_WHAT TO PRODUCE:_ Each line of the data has to be retyped exactly as it is.

_Saved data entries:_
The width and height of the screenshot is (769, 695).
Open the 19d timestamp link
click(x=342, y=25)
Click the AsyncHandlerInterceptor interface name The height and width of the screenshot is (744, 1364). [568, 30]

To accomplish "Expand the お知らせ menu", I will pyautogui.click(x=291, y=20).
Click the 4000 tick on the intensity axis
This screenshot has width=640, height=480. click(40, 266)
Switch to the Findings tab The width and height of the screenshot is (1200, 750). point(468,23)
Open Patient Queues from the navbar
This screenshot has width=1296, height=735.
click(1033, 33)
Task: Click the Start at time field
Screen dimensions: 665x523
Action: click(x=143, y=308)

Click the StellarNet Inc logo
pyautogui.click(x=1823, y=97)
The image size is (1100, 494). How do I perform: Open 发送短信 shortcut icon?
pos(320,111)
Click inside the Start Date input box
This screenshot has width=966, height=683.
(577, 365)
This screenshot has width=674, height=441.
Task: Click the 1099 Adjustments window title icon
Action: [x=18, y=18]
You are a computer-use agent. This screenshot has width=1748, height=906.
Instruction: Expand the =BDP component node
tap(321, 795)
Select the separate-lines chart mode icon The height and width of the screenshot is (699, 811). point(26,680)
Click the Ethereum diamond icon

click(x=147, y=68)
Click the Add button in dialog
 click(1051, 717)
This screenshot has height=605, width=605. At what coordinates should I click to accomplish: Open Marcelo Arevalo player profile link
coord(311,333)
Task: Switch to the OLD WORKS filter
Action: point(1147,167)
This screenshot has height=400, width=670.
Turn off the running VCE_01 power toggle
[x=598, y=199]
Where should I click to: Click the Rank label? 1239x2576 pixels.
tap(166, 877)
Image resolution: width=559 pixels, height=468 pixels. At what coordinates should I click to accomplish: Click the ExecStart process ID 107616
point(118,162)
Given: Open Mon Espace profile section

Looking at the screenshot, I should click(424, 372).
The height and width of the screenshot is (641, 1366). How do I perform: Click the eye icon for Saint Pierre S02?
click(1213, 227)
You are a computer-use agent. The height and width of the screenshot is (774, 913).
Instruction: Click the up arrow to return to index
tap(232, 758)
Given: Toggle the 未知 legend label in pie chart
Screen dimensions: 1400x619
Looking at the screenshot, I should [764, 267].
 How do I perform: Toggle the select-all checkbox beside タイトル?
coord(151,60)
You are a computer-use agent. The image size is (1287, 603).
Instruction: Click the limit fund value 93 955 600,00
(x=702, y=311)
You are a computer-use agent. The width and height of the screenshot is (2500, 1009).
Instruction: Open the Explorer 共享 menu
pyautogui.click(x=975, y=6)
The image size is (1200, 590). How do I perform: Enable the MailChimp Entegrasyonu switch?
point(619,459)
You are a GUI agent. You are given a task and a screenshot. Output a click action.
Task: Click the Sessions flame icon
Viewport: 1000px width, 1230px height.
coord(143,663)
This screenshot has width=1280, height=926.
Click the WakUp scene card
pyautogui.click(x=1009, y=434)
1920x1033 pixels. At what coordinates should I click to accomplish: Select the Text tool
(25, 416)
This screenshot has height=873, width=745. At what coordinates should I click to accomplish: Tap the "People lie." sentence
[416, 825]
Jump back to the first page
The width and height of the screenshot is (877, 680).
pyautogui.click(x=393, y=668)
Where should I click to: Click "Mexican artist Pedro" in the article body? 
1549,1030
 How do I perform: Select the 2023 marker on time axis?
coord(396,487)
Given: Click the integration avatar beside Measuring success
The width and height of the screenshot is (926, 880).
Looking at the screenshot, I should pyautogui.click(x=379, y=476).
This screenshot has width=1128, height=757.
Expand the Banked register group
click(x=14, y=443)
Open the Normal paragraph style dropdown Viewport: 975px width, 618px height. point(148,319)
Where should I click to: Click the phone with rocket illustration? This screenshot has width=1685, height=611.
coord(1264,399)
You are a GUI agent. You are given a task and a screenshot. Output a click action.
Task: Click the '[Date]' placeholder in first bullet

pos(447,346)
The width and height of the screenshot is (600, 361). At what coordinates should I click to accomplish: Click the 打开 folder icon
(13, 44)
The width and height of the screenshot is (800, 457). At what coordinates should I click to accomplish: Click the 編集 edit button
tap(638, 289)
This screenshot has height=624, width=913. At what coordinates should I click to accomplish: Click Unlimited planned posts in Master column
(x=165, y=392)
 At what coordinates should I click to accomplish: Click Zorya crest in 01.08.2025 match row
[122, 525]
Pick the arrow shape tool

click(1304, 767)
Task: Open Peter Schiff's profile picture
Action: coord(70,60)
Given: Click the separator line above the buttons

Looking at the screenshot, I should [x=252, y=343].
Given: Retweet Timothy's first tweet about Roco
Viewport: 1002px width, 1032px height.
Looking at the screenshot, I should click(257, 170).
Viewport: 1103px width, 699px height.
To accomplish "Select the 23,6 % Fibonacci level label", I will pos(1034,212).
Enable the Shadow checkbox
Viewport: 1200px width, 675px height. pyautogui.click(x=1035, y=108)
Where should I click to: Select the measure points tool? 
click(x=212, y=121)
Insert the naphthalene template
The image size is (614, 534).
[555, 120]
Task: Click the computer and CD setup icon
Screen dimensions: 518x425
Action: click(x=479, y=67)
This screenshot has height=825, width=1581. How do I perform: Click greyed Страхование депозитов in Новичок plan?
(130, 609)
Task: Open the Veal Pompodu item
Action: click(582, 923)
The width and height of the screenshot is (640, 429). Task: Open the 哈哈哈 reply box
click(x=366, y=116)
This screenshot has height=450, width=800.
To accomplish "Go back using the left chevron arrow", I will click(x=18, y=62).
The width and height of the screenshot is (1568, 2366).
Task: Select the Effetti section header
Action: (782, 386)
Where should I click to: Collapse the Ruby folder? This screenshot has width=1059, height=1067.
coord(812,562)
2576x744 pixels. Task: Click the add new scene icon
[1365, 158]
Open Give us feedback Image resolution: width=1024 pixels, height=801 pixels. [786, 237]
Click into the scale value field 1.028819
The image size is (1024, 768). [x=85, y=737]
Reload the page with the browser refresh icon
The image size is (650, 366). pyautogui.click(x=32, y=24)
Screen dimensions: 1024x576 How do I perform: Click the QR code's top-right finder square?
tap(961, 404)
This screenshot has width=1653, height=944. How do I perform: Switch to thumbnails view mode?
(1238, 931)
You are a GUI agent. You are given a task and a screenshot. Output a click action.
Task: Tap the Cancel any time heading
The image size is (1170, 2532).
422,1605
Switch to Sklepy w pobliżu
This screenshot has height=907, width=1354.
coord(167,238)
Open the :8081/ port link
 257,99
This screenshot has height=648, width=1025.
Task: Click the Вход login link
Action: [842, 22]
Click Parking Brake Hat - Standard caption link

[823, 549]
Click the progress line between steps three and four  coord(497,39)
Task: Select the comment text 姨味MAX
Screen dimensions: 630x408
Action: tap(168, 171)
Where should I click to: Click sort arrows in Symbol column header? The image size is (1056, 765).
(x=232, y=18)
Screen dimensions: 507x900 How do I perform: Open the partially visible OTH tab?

_WRITTEN RESPONSE:_
The width and height of the screenshot is (769, 695).
Open the 19d timestamp link
click(x=342, y=25)
Click the AsyncHandlerInterceptor interface name The height and width of the screenshot is (744, 1364). [568, 30]

To accomplish "Expand the お知らせ menu", I will pyautogui.click(x=291, y=20).
Click the 4000 tick on the intensity axis
This screenshot has width=640, height=480. click(40, 266)
Switch to the Findings tab The width and height of the screenshot is (1200, 750). point(468,23)
Open Patient Queues from the navbar
This screenshot has width=1296, height=735.
click(1033, 33)
Task: Click the Start at time field
Screen dimensions: 665x523
Action: click(x=143, y=308)

Click the StellarNet Inc logo
pyautogui.click(x=1823, y=97)
The image size is (1100, 494). How do I perform: Open 发送短信 shortcut icon?
pos(320,111)
Click inside the Start Date input box
This screenshot has width=966, height=683.
(577, 365)
This screenshot has width=674, height=441.
Task: Click the 1099 Adjustments window title icon
Action: [x=18, y=18]
You are a computer-use agent. This screenshot has width=1748, height=906.
Instruction: Expand the =BDP component node
tap(321, 795)
Select the separate-lines chart mode icon The height and width of the screenshot is (699, 811). point(26,680)
Click the Ethereum diamond icon

click(x=147, y=68)
Click the Add button in dialog
 click(1051, 717)
This screenshot has height=605, width=605. At what coordinates should I click to accomplish: Open Marcelo Arevalo player profile link
coord(311,333)
Task: Switch to the OLD WORKS filter
Action: point(1147,167)
This screenshot has height=400, width=670.
Turn off the running VCE_01 power toggle
[x=598, y=199]
Where should I click to: Click the Rank label? 1239x2576 pixels.
tap(166, 877)
Image resolution: width=559 pixels, height=468 pixels. At what coordinates should I click to accomplish: Click the ExecStart process ID 107616
point(118,162)
Given: Open Mon Espace profile section

Looking at the screenshot, I should click(424, 372).
The height and width of the screenshot is (641, 1366). How do I perform: Click the eye icon for Saint Pierre S02?
click(1213, 227)
You are a computer-use agent. The height and width of the screenshot is (774, 913).
Instruction: Click the up arrow to return to index
tap(232, 758)
Given: Toggle the 未知 legend label in pie chart
Screen dimensions: 1400x619
Looking at the screenshot, I should [764, 267].
 How do I perform: Toggle the select-all checkbox beside タイトル?
coord(151,60)
You are a computer-use agent. The image size is (1287, 603).
Instruction: Click the limit fund value 93 955 600,00
(x=702, y=311)
You are a computer-use agent. The width and height of the screenshot is (2500, 1009).
Instruction: Open the Explorer 共享 menu
pyautogui.click(x=975, y=6)
The image size is (1200, 590). How do I perform: Enable the MailChimp Entegrasyonu switch?
point(619,459)
You are a GUI agent. You are given a task and a screenshot. Output a click action.
Task: Click the Sessions flame icon
Viewport: 1000px width, 1230px height.
coord(143,663)
This screenshot has width=1280, height=926.
Click the WakUp scene card
pyautogui.click(x=1009, y=434)
1920x1033 pixels. At what coordinates should I click to accomplish: Select the Text tool
(25, 416)
This screenshot has height=873, width=745. At what coordinates should I click to accomplish: Tap the "People lie." sentence
[416, 825]
Jump back to the first page
The width and height of the screenshot is (877, 680).
pyautogui.click(x=393, y=668)
Where should I click to: Click "Mexican artist Pedro" in the article body? 
1549,1030
 How do I perform: Select the 2023 marker on time axis?
coord(396,487)
Given: Click the integration avatar beside Measuring success
The width and height of the screenshot is (926, 880).
Looking at the screenshot, I should pyautogui.click(x=379, y=476).
This screenshot has width=1128, height=757.
Expand the Banked register group
click(x=14, y=443)
Open the Normal paragraph style dropdown Viewport: 975px width, 618px height. point(148,319)
Where should I click to: Click the phone with rocket illustration? This screenshot has width=1685, height=611.
coord(1264,399)
You are a GUI agent. You are given a task and a screenshot. Output a click action.
Task: Click the '[Date]' placeholder in first bullet

pos(447,346)
The width and height of the screenshot is (600, 361). At what coordinates should I click to accomplish: Click the 打开 folder icon
(13, 44)
The width and height of the screenshot is (800, 457). At what coordinates should I click to accomplish: Click the 編集 edit button
tap(638, 289)
This screenshot has height=624, width=913. At what coordinates should I click to accomplish: Click Unlimited planned posts in Master column
(x=165, y=392)
 At what coordinates should I click to accomplish: Click Zorya crest in 01.08.2025 match row
[122, 525]
Pick the arrow shape tool

click(1304, 767)
Task: Open Peter Schiff's profile picture
Action: coord(70,60)
Given: Click the separator line above the buttons

Looking at the screenshot, I should [x=252, y=343].
Given: Retweet Timothy's first tweet about Roco
Viewport: 1002px width, 1032px height.
Looking at the screenshot, I should click(257, 170).
Viewport: 1103px width, 699px height.
To accomplish "Select the 23,6 % Fibonacci level label", I will pos(1034,212).
Enable the Shadow checkbox
Viewport: 1200px width, 675px height. pyautogui.click(x=1035, y=108)
Where should I click to: Select the measure points tool? 
click(x=212, y=121)
Insert the naphthalene template
The image size is (614, 534).
[555, 120]
Task: Click the computer and CD setup icon
Screen dimensions: 518x425
Action: click(x=479, y=67)
This screenshot has height=825, width=1581. How do I perform: Click greyed Страхование депозитов in Новичок plan?
(130, 609)
Task: Open the Veal Pompodu item
Action: click(582, 923)
The width and height of the screenshot is (640, 429). Task: Open the 哈哈哈 reply box
click(x=366, y=116)
This screenshot has height=450, width=800.
To accomplish "Go back using the left chevron arrow", I will click(x=18, y=62).
The width and height of the screenshot is (1568, 2366).
Task: Select the Effetti section header
Action: (782, 386)
Where should I click to: Collapse the Ruby folder? This screenshot has width=1059, height=1067.
coord(812,562)
2576x744 pixels. Task: Click the add new scene icon
[1365, 158]
Open Give us feedback Image resolution: width=1024 pixels, height=801 pixels. [786, 237]
Click into the scale value field 1.028819
The image size is (1024, 768). [x=85, y=737]
Reload the page with the browser refresh icon
The image size is (650, 366). pyautogui.click(x=32, y=24)
Screen dimensions: 1024x576 How do I perform: Click the QR code's top-right finder square?
tap(961, 404)
This screenshot has width=1653, height=944. How do I perform: Switch to thumbnails view mode?
(1238, 931)
You are a GUI agent. You are given a task and a screenshot. Output a click action.
Task: Tap the Cancel any time heading
The image size is (1170, 2532).
422,1605
Switch to Sklepy w pobliżu
This screenshot has height=907, width=1354.
coord(167,238)
Open the :8081/ port link
 257,99
This screenshot has height=648, width=1025.
Task: Click the Вход login link
Action: [842, 22]
Click Parking Brake Hat - Standard caption link

[823, 549]
Click the progress line between steps three and four  coord(497,39)
Task: Select the comment text 姨味MAX
Screen dimensions: 630x408
Action: tap(168, 171)
Where should I click to: Click sort arrows in Symbol column header? The image size is (1056, 765).
(x=232, y=18)
Screen dimensions: 507x900 How do I perform: Open the partially visible OTH tab?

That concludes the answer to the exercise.